Kitchi Gammi Park & Congdon Boulevard

When F. Rodney Paine became Duluth’s Parks Superintendent in 1926, he had cabins built at the Brighton Beach tourist camp within Kitchi Gammi Park. (Image: Tom Kasper)

Kitchi Gammi Park: Built for Automobile ‘Gypsies’

As automobiles became widely available in the 1920s summer vacations turned into road trips, creating a new style of tourism. When Sam Snively had become Duluth’s mayor in 1921, he recognized the potential to attract the new “auto tourists” to town. Snively, along with Duluth’s Commercial Club, Auto Club, and the Theodore Roosevelt International Highway Association, supported the local Lions Club’s campaign to develop tourist campsites in the city. In an interview with the News Tribune, Snively said,

Relying upon the persuasiveness of our natural attractions to draw the tourist to our city, we sit and watch the tourists come and watch the tourists go, without taking thought of their comfortable entertainment while they dwell within our gates.

Snively knew that when Congdon Boulevard was completed, public access to the lake would be crucial for the auto tourists. The city already owned some shoreline property between Lester River and the Lakewood Pump House at Eighty-first Avenue East. The land had been purchased in 1896 when the pump house was built to supply Duluth with clean drinking water that would help prevent typhoid epidemics. In 1921 Snively convinced city commissioners to purchase additional land east of Lester River where he wanted to develop a tourist camp. After visiting the site, he told the News Tribune, “The preservation of our lake frontage means much in bringing tourists to Duluth, as it is primarily the lake they come for.” In September 1921 the city commissioners agreed to pay $46,200 for a sixty-nine-acre parcel of lakeshore that was known as Brighton Beach.

In 1922 Snively and Park Superintendent Henry Cleveland created the city’s first tourist camps at Brighton Beach, Indian Point, and Chester Bowl. The timing was perfect for taking advantage of the boom in auto tourism. In August 1922 the News Tribune reported:

Northern Minnesota’s ‘Playground of a Nation’, that pine-scented park-and-land of ten thousand lakes…is drawing heavily on the vastly increased automobile ‘gypsies’ this summer. At times the arterial highways present almost a parade-like appearance as cars of high and low estates, each carrying the inevitable camping outfit, some elaborate and others confined to a lean-to and anti-rain hope, proceed on their journey.

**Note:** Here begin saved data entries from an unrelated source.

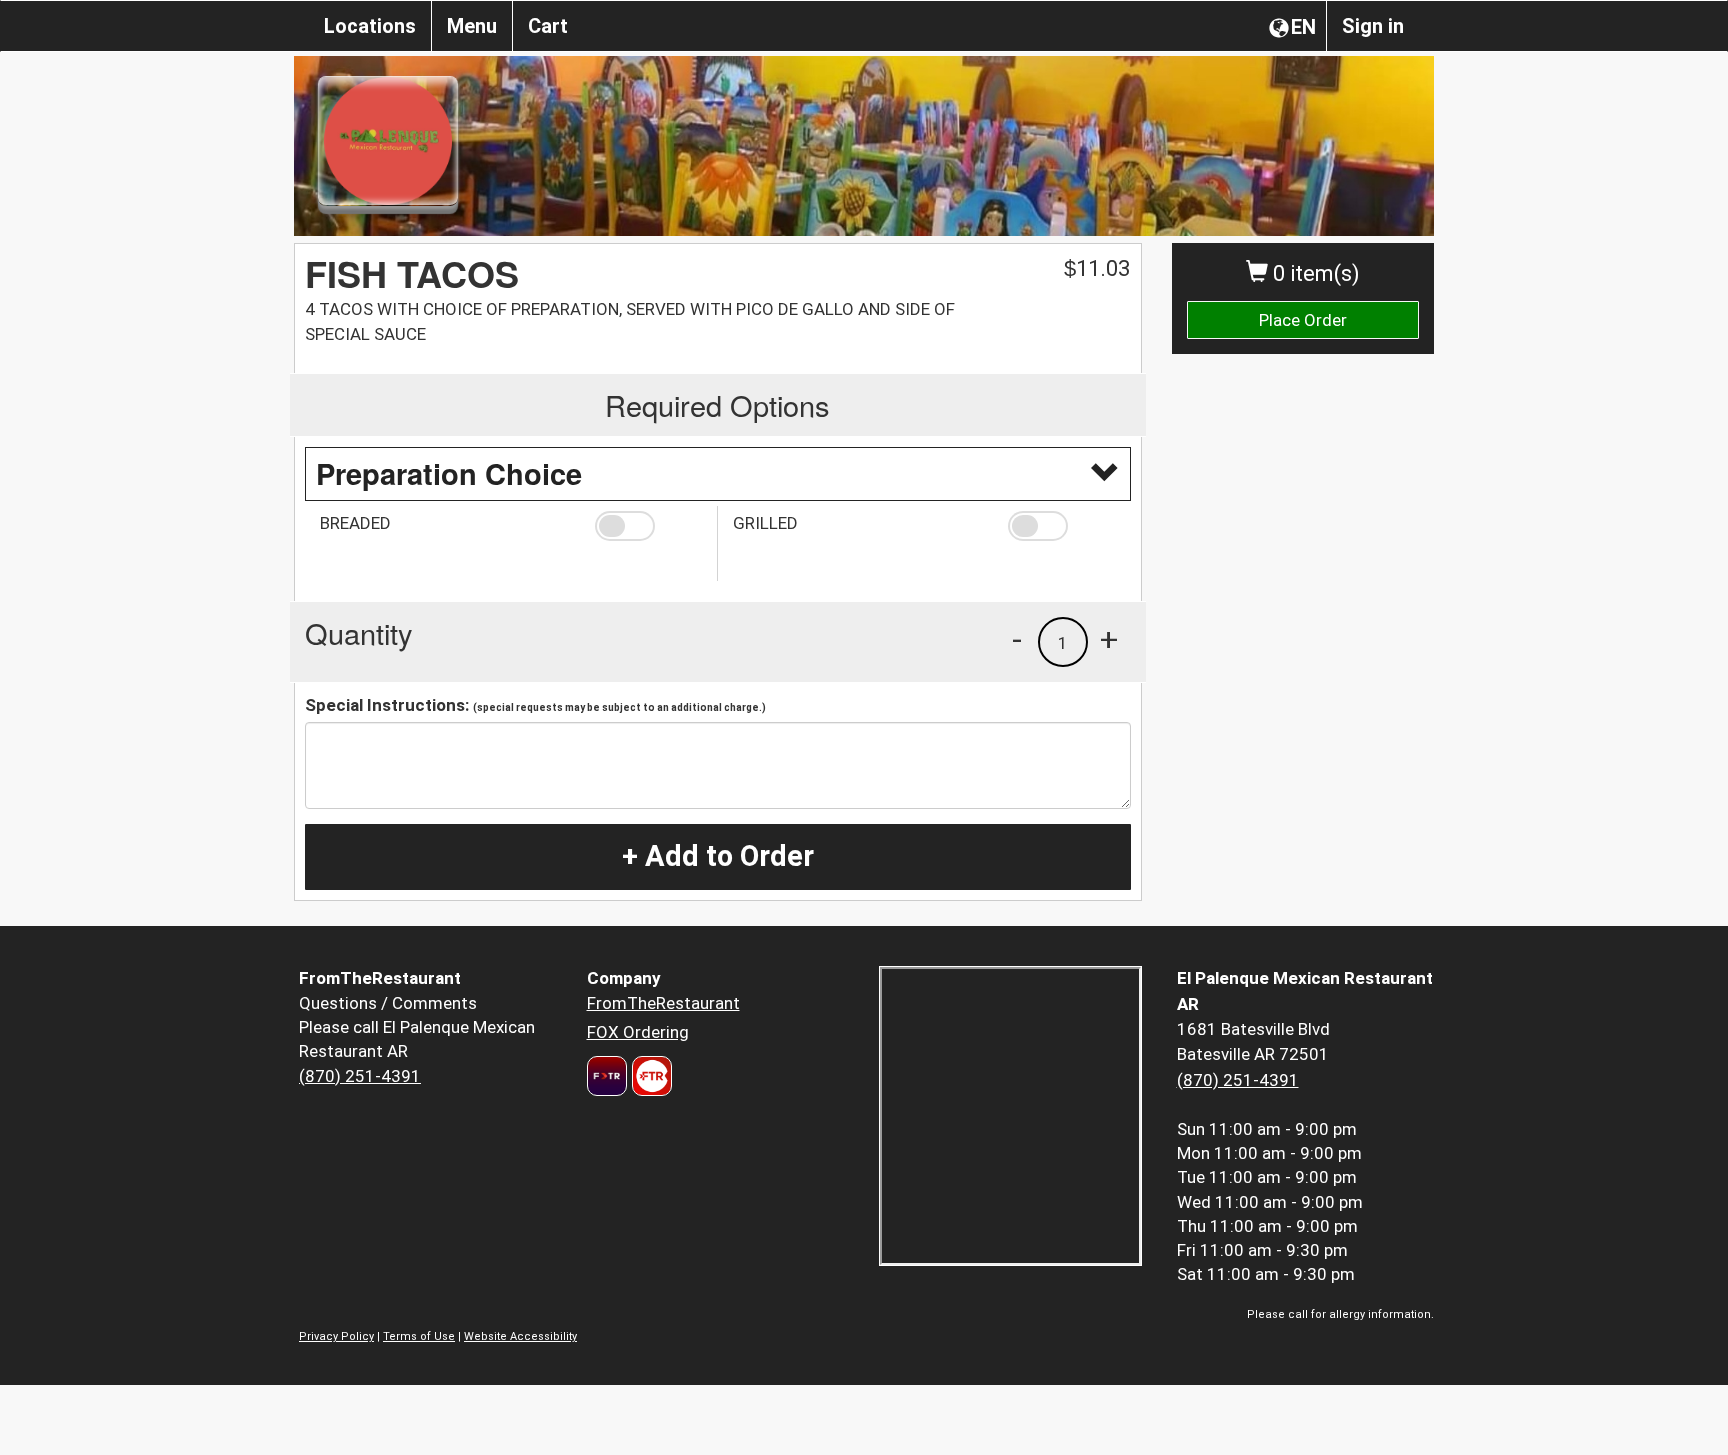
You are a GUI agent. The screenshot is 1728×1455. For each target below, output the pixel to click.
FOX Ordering (638, 1032)
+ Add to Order (718, 856)
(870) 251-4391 (360, 1076)
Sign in (1373, 26)
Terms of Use (419, 1336)
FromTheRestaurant (663, 1003)
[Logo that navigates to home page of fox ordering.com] (649, 1076)
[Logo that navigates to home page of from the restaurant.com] (607, 1076)
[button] (648, 526)
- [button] (1017, 639)
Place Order (1303, 320)
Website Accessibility (520, 1336)
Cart (548, 26)
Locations (370, 26)
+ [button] (1109, 639)
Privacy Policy (336, 1336)
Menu (472, 26)
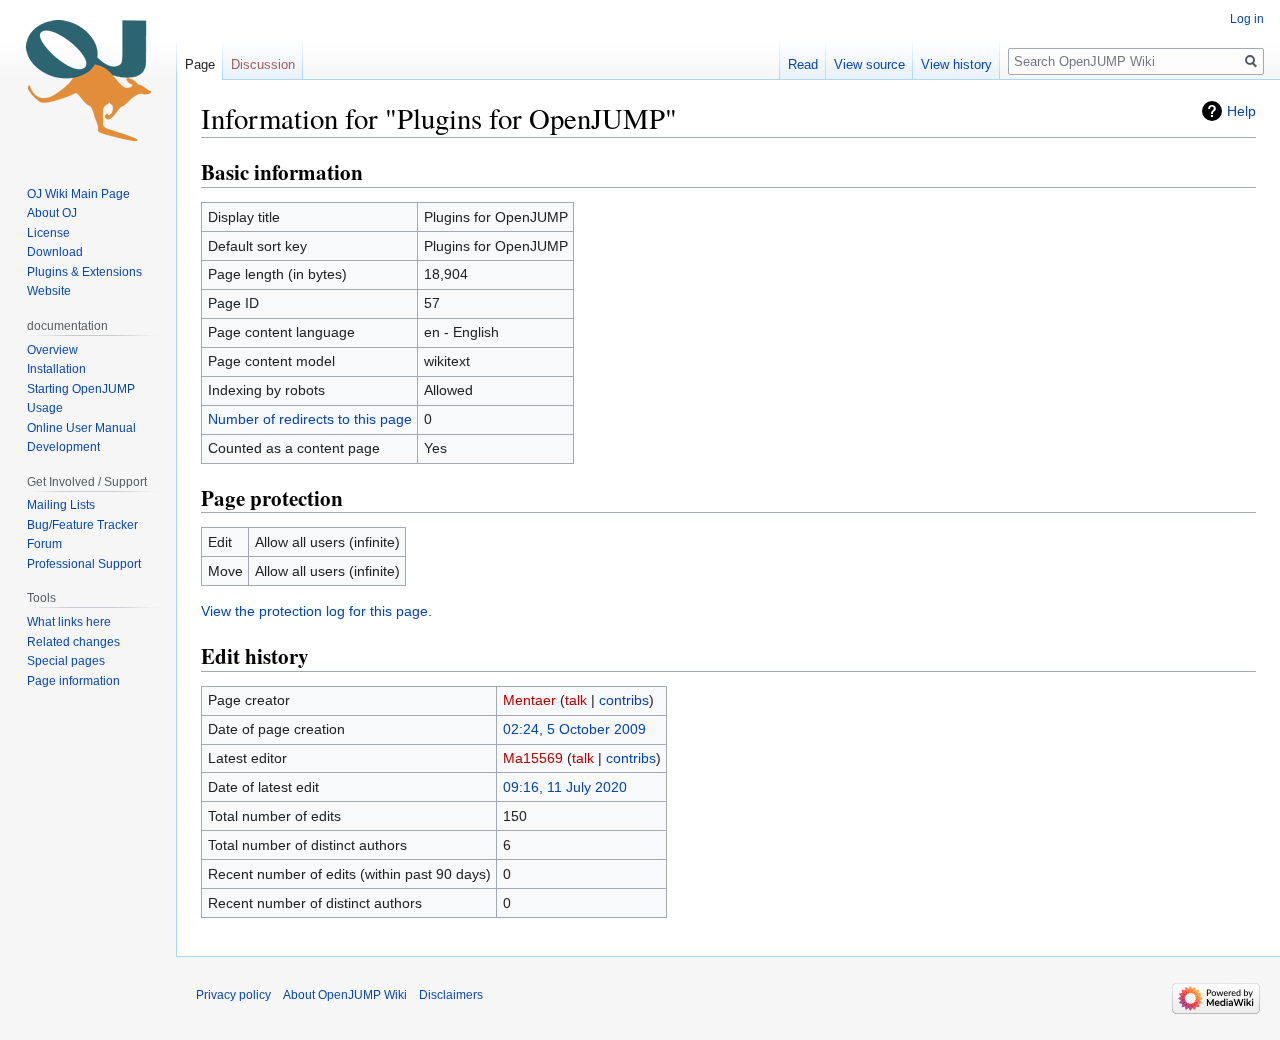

The Brighton Beach Tourist Camp was hugely successful. The original camp provided tent sites, water, and toilet facilities. By the time F. Rodney Paine replaced Cleveland as park superintendent in 1926, the new Lester River Bridge connected London Road directly to Congdon Boulevard, providing an easy route for tourists to reach the campground. Paine added eight cabins at the Brighton Beach Tourist Camp and unofficially began calling the entire lakeshore area Kitchi Gammi Park, although he did not explain why he chose this name.

While there are no records of how the park was named, it may be in recognition of some of the wealthy Duluthians who donated money and land to Duluth’s parks and who also belonged to Duluth’s exclusive Kitchi Gammi Club, founded in part by Paine’s father, Frederick W. Paine, the secretary of Duluth’s first park board. These men included Luther Mendenhall and Major John Upham (both members of Duluth’s first park board), Chester Congdon and his sons (including Edward, once the club’s president), Guilford Hartley, William Sargent, and even C. R. McLean (builder of the Lester River Bridge), and others, including Paine himself.

In 1927 the tourist camp hosted over four thousand cars; the price was fifty cents per night per car. Paine added four more cabins in 1930, five in 1931, and three in 1934. By this time the nation was deep into the Great Depression, so work on city parks was limited by budget constraints. The tourist camps at Brighton Beach and Indian Point provided a bright spot in an otherwise dark time by bringing in a profit every year. The Brighton Beach Tourist Camp operated into the late 1950s. By the 1960s the camp was gone, and the land became the site for the National Water Quality Laboratory, which today is the Environmental Protection Agency’s Mid-Continent Ecology Division.

Thanks to the foresight of Chester Congdon, Sam Snively, and many other Duluthians, public access to Lake Superior has been preserved along this scenic segment of the shoreline. Although the tourist camp is gone, Brighton Beach at Kitchi Gammi Park and the scenic Congdon Boulevard remain some of the city’s most popular public areas.